What the exercise asks —
Every line containing "field" should be identified and copied from the data below.

Listed entries —
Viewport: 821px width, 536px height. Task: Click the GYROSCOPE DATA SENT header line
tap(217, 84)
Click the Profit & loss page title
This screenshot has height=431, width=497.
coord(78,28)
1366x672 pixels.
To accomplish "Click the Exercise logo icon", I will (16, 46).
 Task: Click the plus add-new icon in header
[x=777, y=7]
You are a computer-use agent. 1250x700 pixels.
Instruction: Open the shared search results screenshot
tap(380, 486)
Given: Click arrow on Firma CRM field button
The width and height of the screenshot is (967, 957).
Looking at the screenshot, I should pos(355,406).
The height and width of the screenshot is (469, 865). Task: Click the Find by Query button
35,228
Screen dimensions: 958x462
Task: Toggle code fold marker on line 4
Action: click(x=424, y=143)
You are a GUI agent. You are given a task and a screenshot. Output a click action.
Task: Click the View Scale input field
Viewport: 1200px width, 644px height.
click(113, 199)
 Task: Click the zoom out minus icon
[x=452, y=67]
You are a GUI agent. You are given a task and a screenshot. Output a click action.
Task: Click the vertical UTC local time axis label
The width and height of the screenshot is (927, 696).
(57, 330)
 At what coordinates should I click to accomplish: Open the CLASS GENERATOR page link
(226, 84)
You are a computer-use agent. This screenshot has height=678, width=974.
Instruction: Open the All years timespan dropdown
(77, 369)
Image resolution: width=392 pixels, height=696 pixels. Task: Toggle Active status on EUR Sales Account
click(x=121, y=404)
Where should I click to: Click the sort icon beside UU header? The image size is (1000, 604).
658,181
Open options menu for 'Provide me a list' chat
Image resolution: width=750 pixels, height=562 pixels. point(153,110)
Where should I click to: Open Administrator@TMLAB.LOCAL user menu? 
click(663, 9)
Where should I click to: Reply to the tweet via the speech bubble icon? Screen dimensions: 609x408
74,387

Solution for this task —
Given: Click arrow on Firma CRM field button
Task: Click the View Scale input field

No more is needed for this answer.